Die Paradoxie der Wahlmöglichkeiten

Je mehr Auswahl, desto besser?Wir sind endlich im Hotel. Endlich im Zimmer. Wumm! – Anja lässt sich auf das breite Hotelbett fallen und landet dabei auf einer hübsch gemachten Karte, auf der steht: „Für eine gute und erholsame Nacht können Sie à la carte aus unserem Kissenmenü wählen. Sieben verschiedene Kopfkissen stehen zur Auswahl für Ihren gesunden Schlaf: Seitenschläferkissen, Hirsekissen, Kopfkissen hart, Kopfkissen medium, Kopfkissen soft, Kissen für Allergiker oder Wasserkissen.“

Hm, das ist ja nett gemeint. Aber da wir zu müde sind für eine Kissenschlacht und einfach keine Energie mehr haben, alle Kissen durchzuprobieren, um das für uns Richtige zu finden, fühlen wir uns ein bisschen überfordert. Wir wollen einfach nur schlafen, kein Hotelzimmer ausstatten!

Je mehr Auswahl, desto besser?

Aber genau so wie bei diesem Kissenmenü funktioniert ein bestimmter Trend in der gesamten Wirtschaft. Getrieben von der Mission der Kundenorientierung glauben zig Unternehmen: Je mehr Auswahl, desto besser. Die Idee dahinter: Kunden, die eine große Bandbreite von Möglichkeiten haben, bekommen durch ihre Auswahl genau das Gewünschte und sind dadurch zufriedenere Kunden. Und diejenigen, die diese ganze Palette nicht brauchen, können sie ja schlicht ignorieren. Also lautet die Marschroute: Lasst uns die Liste der Optionen weiter verlängern! – Logisch ist das ja durchaus nachvollziehbar. Aber ist es auch psycho-logisch richtig?

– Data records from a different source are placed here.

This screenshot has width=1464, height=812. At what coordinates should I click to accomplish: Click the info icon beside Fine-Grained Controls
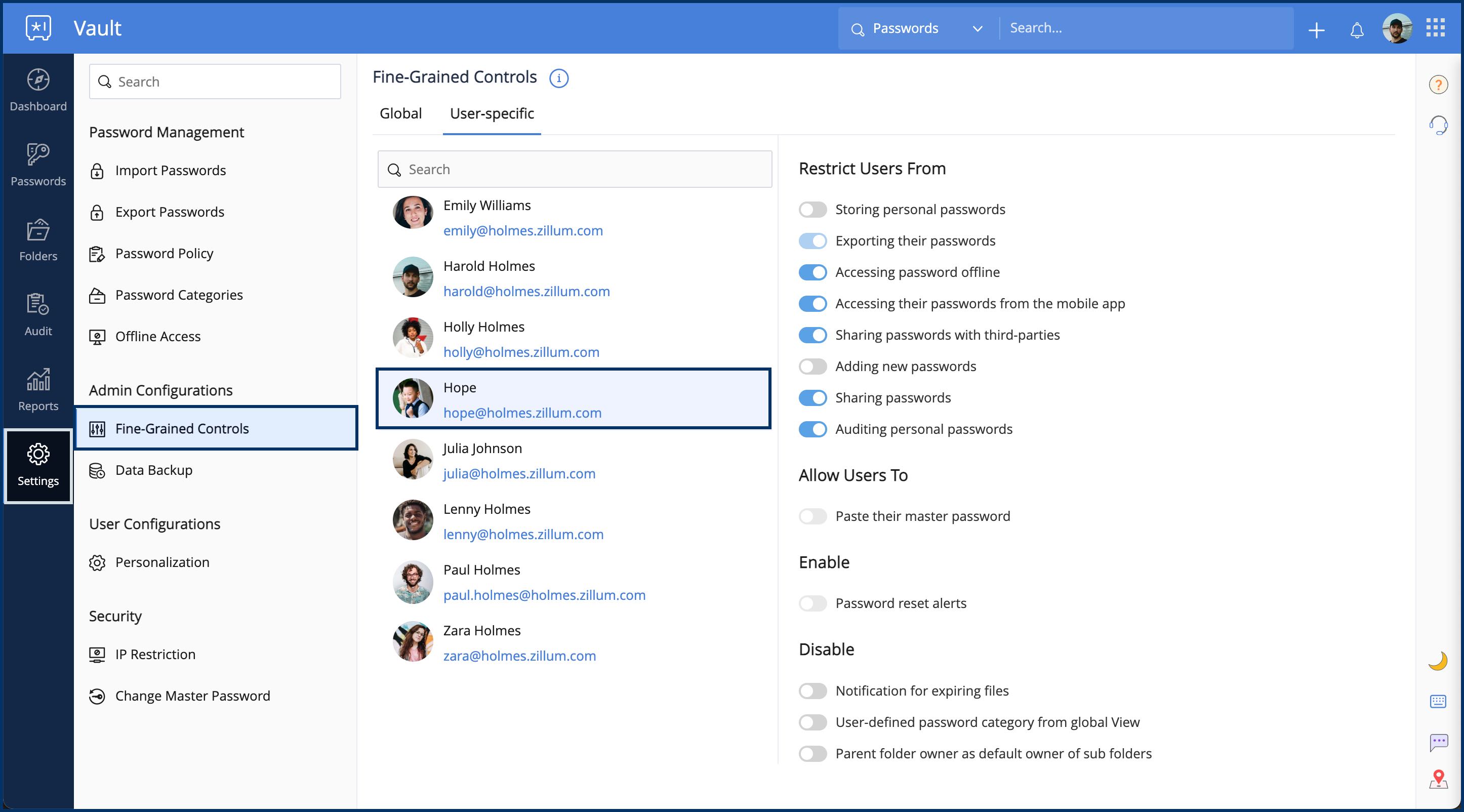tap(559, 78)
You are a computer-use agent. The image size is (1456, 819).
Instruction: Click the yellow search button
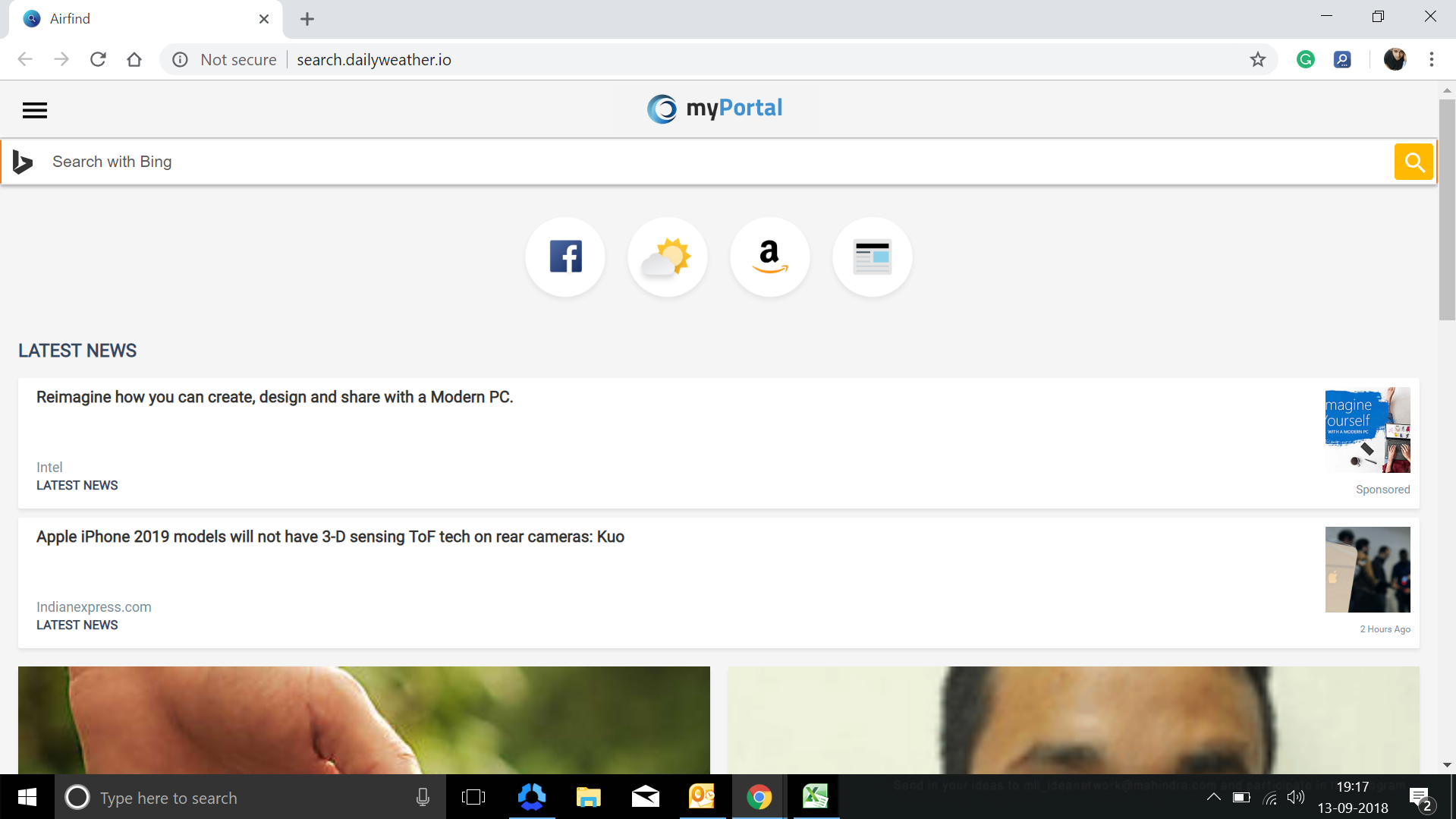(1414, 161)
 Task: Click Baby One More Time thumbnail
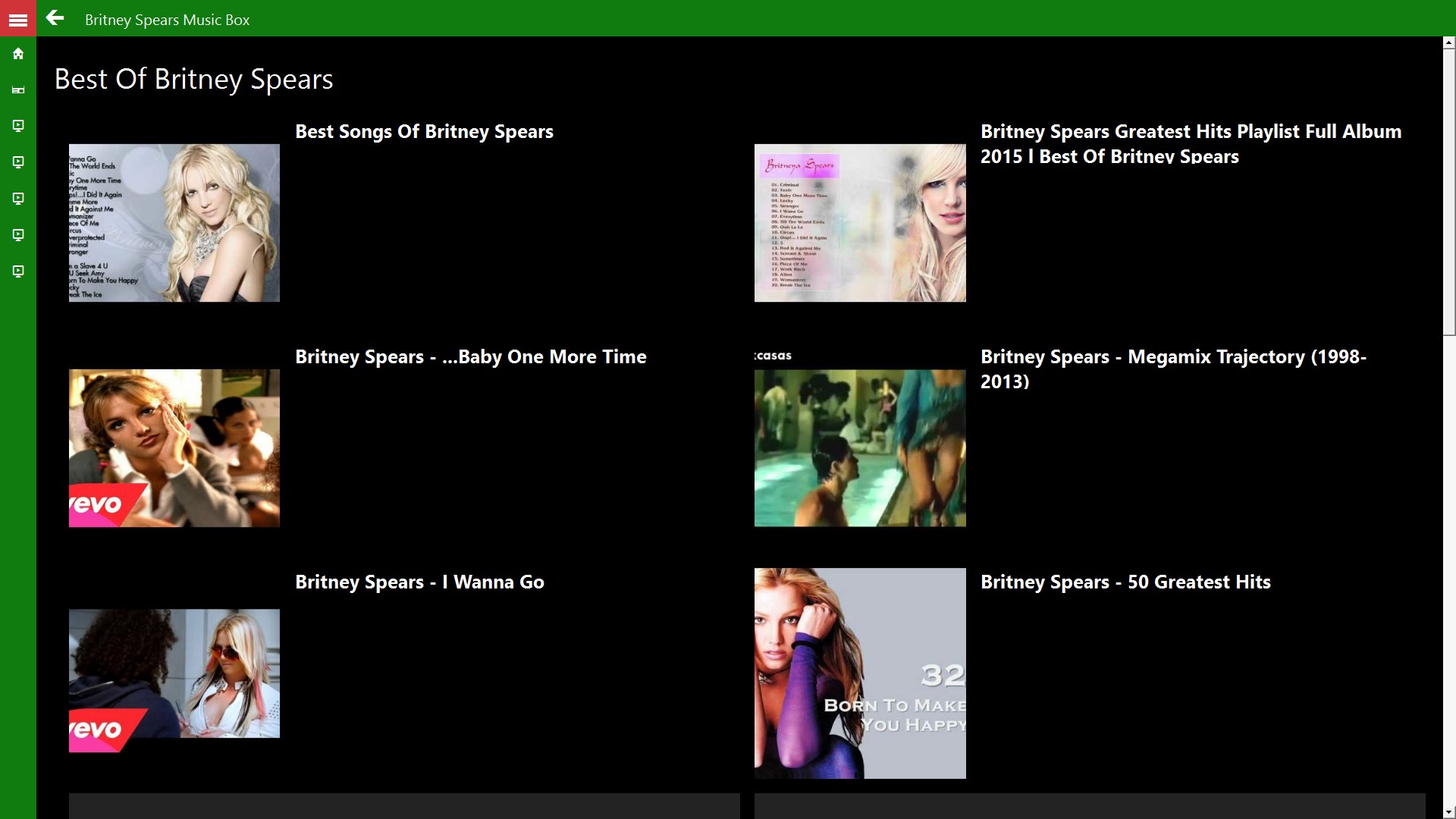174,447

Was uns bei dieser Frage geholfen hat, ist die Figur des Kurators: Stellen Sie sich eine Kunstausstellung vor, die der beste Kurator der Welt zusammengestellt hat. Dort hängen nicht nur ausgesuchte Meisterwerke, sondern sie werden auch noch in einer perfekten Anordnung präsentiert, mit einer durchdachten Dramaturgie und mit thematischem Zusammenhalt. Und nun stellen Sie sich bitte des Weiteren vor, direkt nebenan wäre eine Ausstellung mit zig elektronischen Bilderrahmen, in die Sie sich nach Belieben Ihre Wunschbilder hineinladen können. Auf diese Weise kann jeder Besucher sich seine ganz persönliche Wunsch-Sammlung zusammenstellen und bewundern.

Welche Ausstellung wäre von höherer Qualität?
In welcher Ausstellung wäre der Andrang größer?
In welche Ausstellung würden Sie gehen?

Wir wetten, die erste Ausstellung wäre ein Riesenerfolg und die zweite eher ein Flop!

Die Rolle des Kurators einnehmen

Unternehmen in allen Branchen sollten heute viel öfter die Rolle des Kurators übernehmen und kraft ihrer Sachkenntnis die Auswahlmöglichkeiten für ihre Kunden gezielt einschränken! Führen Sie ihre Kunden kompetent durch die Angebotsvielfalt per kluger Vorauswahl. Dienen Sie Ihren Kunden, indem Sie die Ihrer Meinung nach beste Variante empfehlen.

Paradoxie der Wahlmöglichkeiten – Kunden versus Mitarbeiter

Allerdings gibt es ein Gebiet, wo das ausdrücklich NICHT gilt! Nämlich nach innen, bei der Mitarbeiterführung. Während viele Unternehmen sich förmlich darin überbieten, nach außen ihren Kunden immer mehr Auswahl zu bieten, fällt es ihnen paradoxerweise nach innen überhaupt nicht schwer, die Auswahlmöglichkeiten für ihre Mitarbeiter drastisch zu reduzieren: Durch starre Regeln, strikte Vorschriften und strenge Anweisungen. So wird‘s gemacht! Und nicht anders! Ende der Durchsage!

Aber das ist paradox! Denn in der Arbeitswelt des 21. Jahrhunderts, wo es überwiegend um Tätigkeiten geht, bei denen das Urteilsvermögen, die Kreativität, die Klugheit und die Kompetenz der Mitarbeiter gefragt sind, braucht es Freiheit. Je enger das Korsett ist, in das die Mitarbeiter geschnürt werden, je weniger Auswahl sie zwischen unterschiedlichen Handlungsalternativen haben, je weniger sie Fehler machen dürfen, um aus diesen Fehlern zu lernen, desto schlechter werden im Endeffekt die Ergebnisse sein. Nur Mitarbeiter, die Wahlmöglichkeiten haben, werden von Ausführenden zu Mitdenkern.

Also:
– Zufriedene Kunden bekommen Sie, wenn Sie die Anzahl der Wahlmöglichkeiten reduzieren.
– Produktive Mitarbeiter bekommen Sie, wenn Sie die Anzahl der Wahlmöglichkeiten erhöhen.

Das Verrückte ist, dass es in den meisten Unternehmen genau andersherum gemacht wird.